TASK REQUIREMENTS: Rewrite the part of the data that opens with the line containing "Click the new folder icon in the dialog" and closes with the line containing "pyautogui.click(x=243, y=8)", substituting "capture" for "screenshot" and changing nothing else. Leave the pictures out of your answer.

RECORDS PROVIDED:
----

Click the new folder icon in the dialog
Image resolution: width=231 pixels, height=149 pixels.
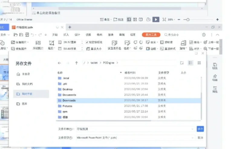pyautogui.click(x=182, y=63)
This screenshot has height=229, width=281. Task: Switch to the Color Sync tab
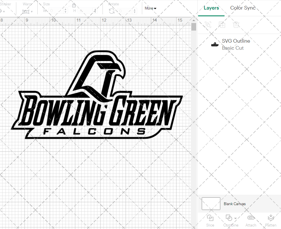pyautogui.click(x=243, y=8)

----

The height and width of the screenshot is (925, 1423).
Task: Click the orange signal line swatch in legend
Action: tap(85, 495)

----

THE REPLY:
Click the new folder icon in the dialog
Image resolution: width=231 pixels, height=149 pixels.
pyautogui.click(x=182, y=63)
This capture has height=229, width=281. Task: Switch to the Color Sync tab
pyautogui.click(x=243, y=8)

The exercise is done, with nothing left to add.